Look below for the line containing "Play the shared video thumbnail". Write out that line and the rest through the last one, exactly as they appear, but without pictures.

####

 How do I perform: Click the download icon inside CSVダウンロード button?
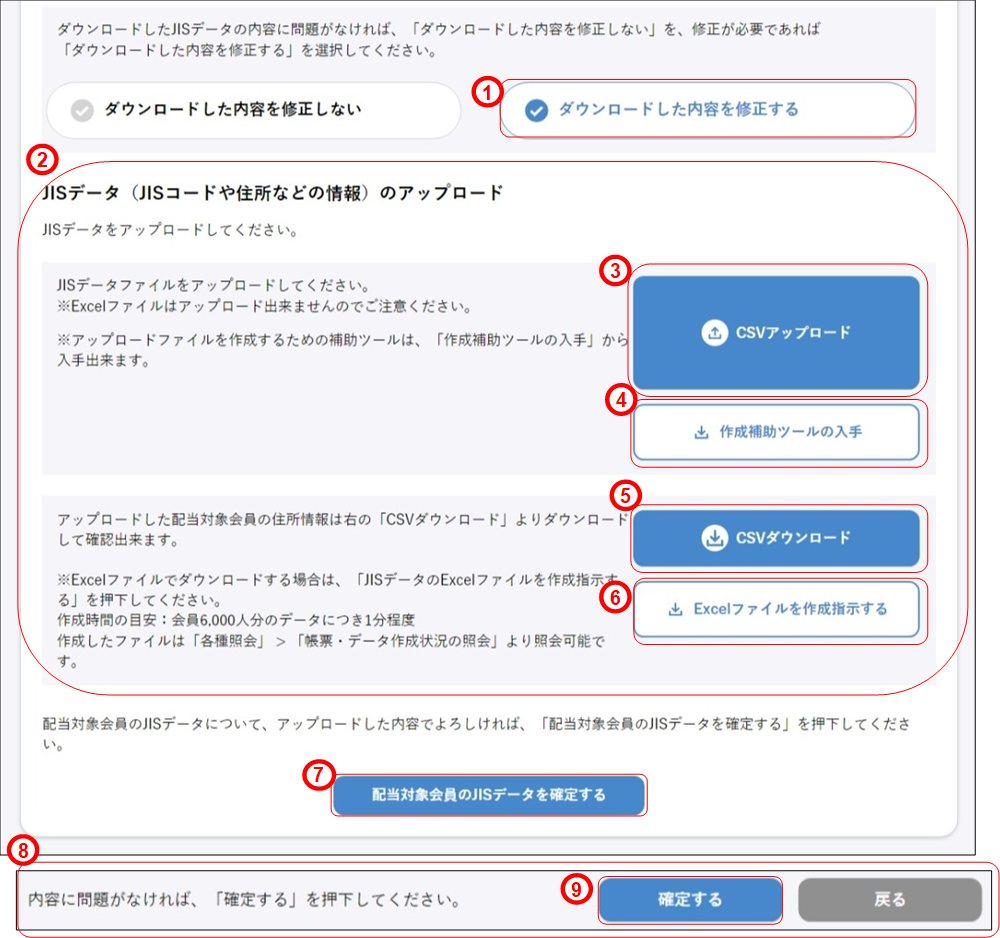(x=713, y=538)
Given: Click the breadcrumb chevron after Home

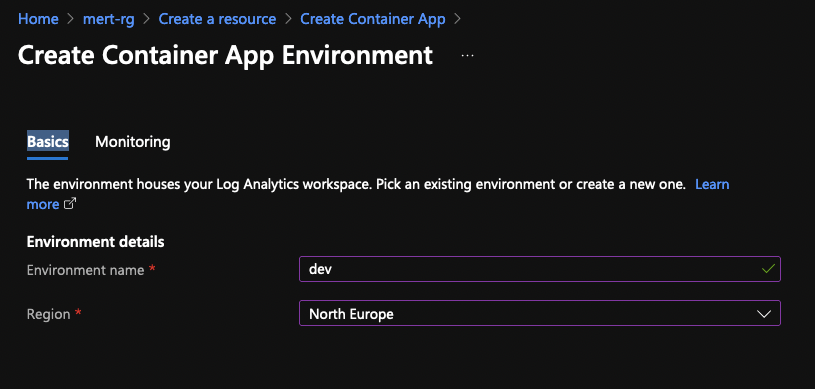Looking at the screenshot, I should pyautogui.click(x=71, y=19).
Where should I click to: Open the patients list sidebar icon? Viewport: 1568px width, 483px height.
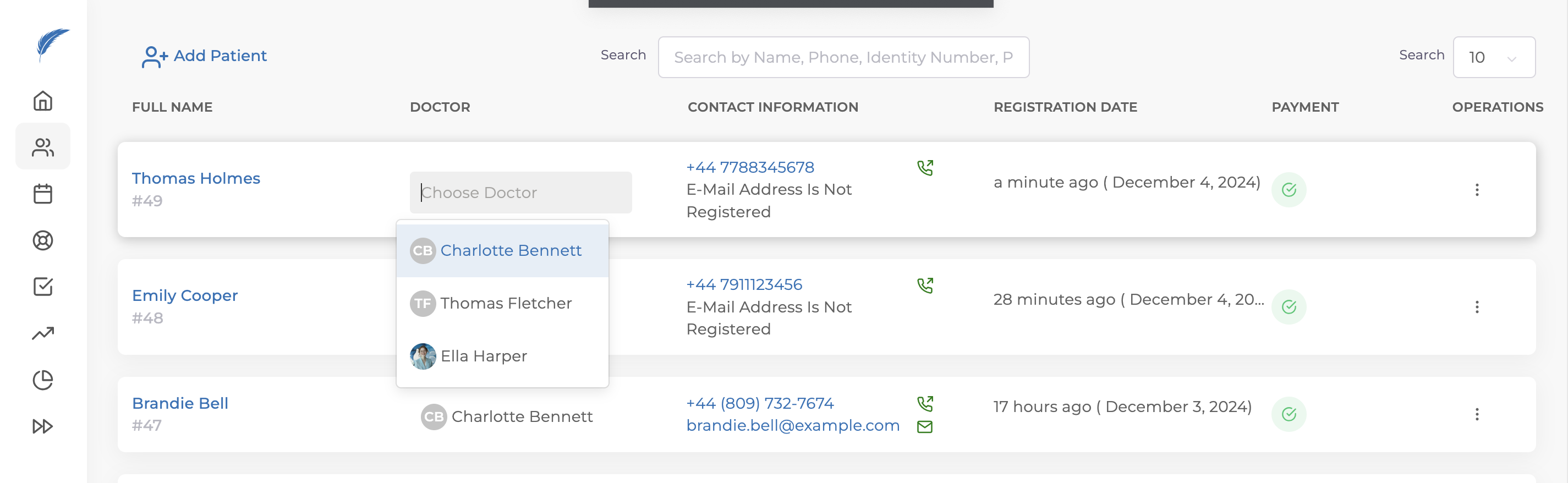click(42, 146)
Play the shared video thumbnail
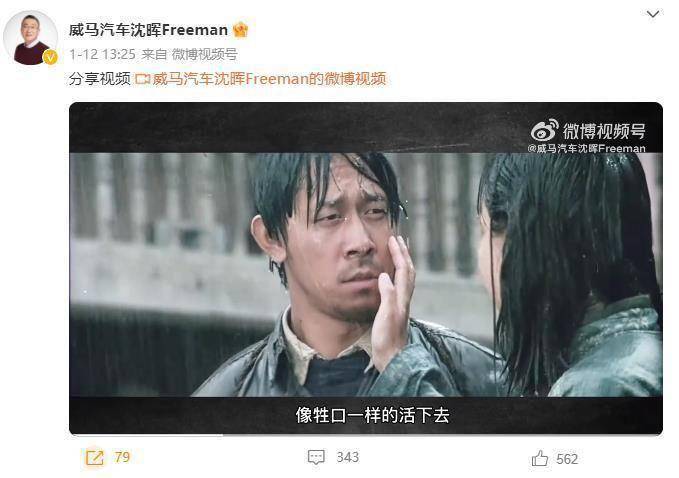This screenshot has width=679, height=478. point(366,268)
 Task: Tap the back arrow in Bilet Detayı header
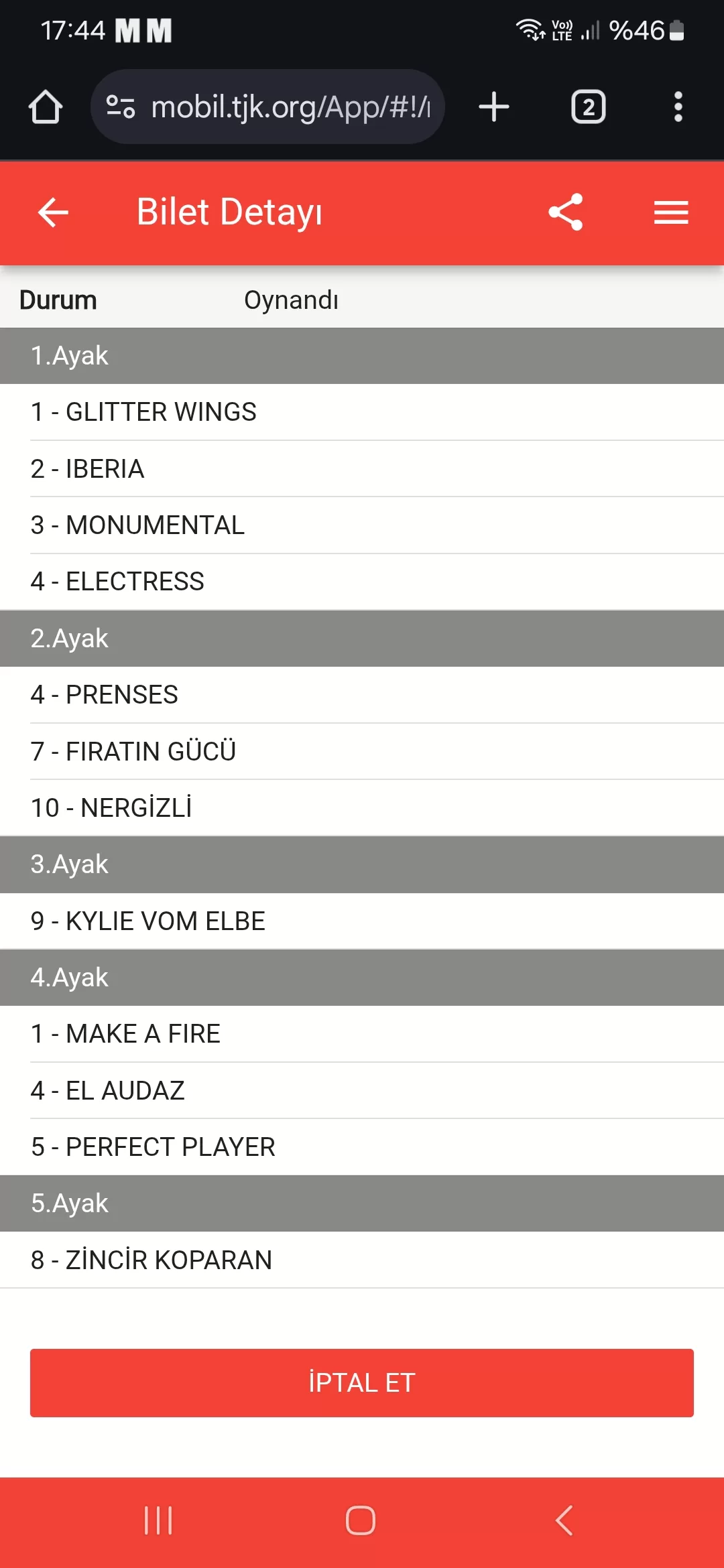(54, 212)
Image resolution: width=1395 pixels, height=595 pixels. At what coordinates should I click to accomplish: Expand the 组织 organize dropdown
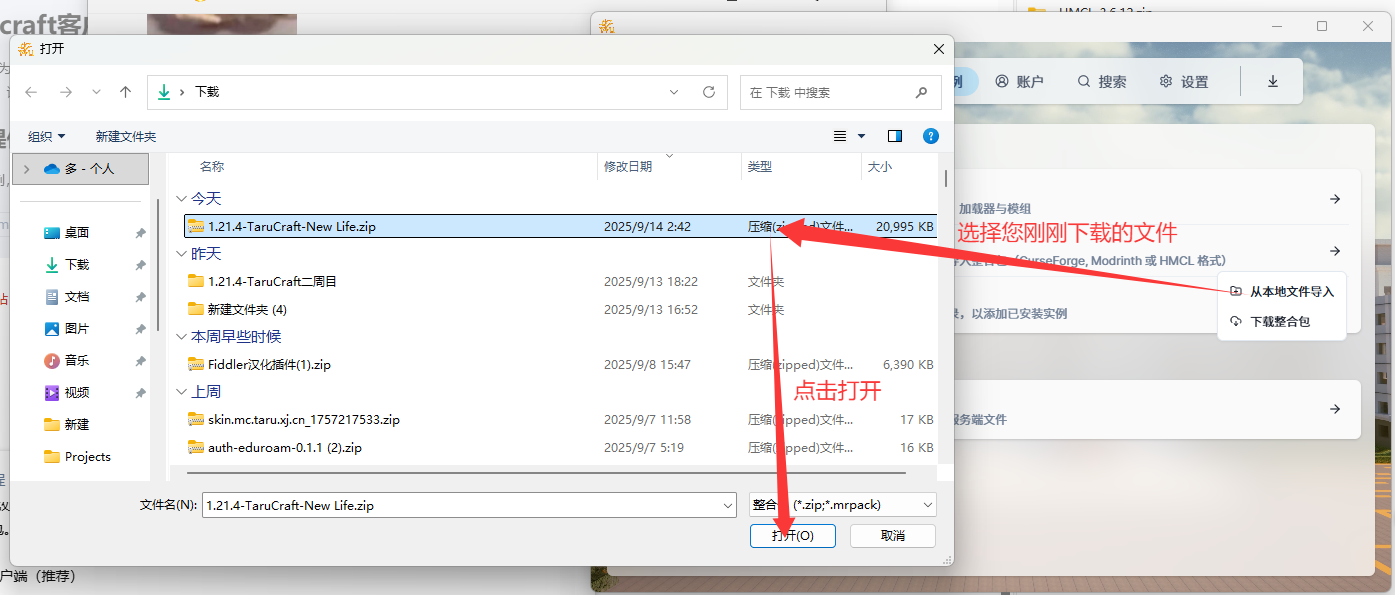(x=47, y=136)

####

- _Exercise response_
Play the shared video thumbnail
This screenshot has width=679, height=478. point(366,268)
 Task: Tap the back arrow in Bilet Detayı header
(54, 212)
Image resolution: width=1395 pixels, height=595 pixels. At what coordinates should I click to accomplish: Expand the 组织 organize dropdown
(x=47, y=136)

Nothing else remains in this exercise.